In the case of Linux-based hardware switches or smart network adapters, where packet processing is offloaded to hardware, the netlink drop_monitor events include NET_DM_ATTR_HW_TRAP_GROUP_NAME and NET_DM_ATTR_HW_TRAP_NAME attributes and packet header information supplied by the hardware driver, see Devlink Trap.

The latest version of the open source Host sFlow agent includes adds support for the NET_DM_ATTR_REASON attribute to improve the accuracy of the sFlow drop_reason.

port_unreachable
In our example, the Host sFlow is now able to report port_unreachable as the reason for the dropped packet, rather than a generic unknown_l4 reason reported for older kernels.

The screen capture at the top of this article shows dropped packet information displayed in real-time using the Discard Browser application running on the sFlow-RT analytics engine. The chart demonstrates how the combination of information from the header of the dropped packet along with the reason for dropping the packet quickly gets to the root cause of the packet drop. In this case an attempt has been made from 172.16.1.174 to connect to 172.16.1.1 via telnet (tcp port 23) and telnet has not been enabled on the server so the packet was dropped - as it should be since telnet is not a secure method of connecting.

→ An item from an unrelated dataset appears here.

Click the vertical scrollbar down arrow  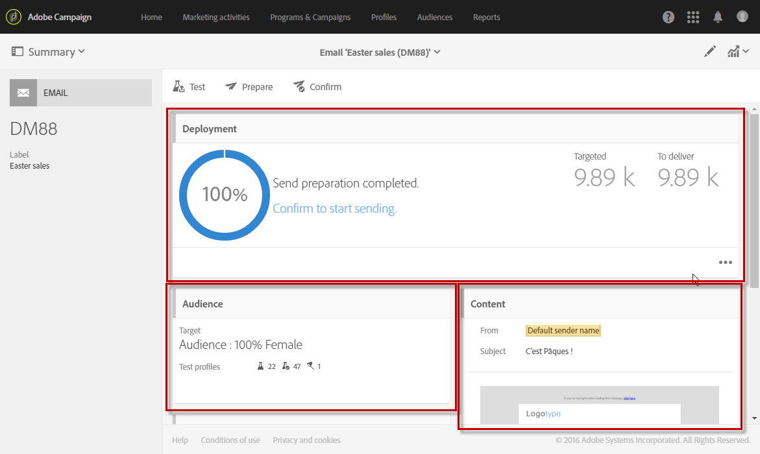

docker run --name sflow-rt -p 8008:8008 -p 6343:6343/udp -d sflow/prometheus

A quick way to experiment with sFlow is to run the pre-built sflow/prometheus image using Docker. The bundled Discard Browser with the settings shown in the screen capture can be launched by clicking here.

Monday, March 27, 2023

VyOS dropped packet notifications

VyOS with Host sFlow agent describes how to configure and analyze industry standard sFlow telemetry recently added to the VyOS open source router platform. This article discusses sFlow dropped packet notifications support added to the latest release.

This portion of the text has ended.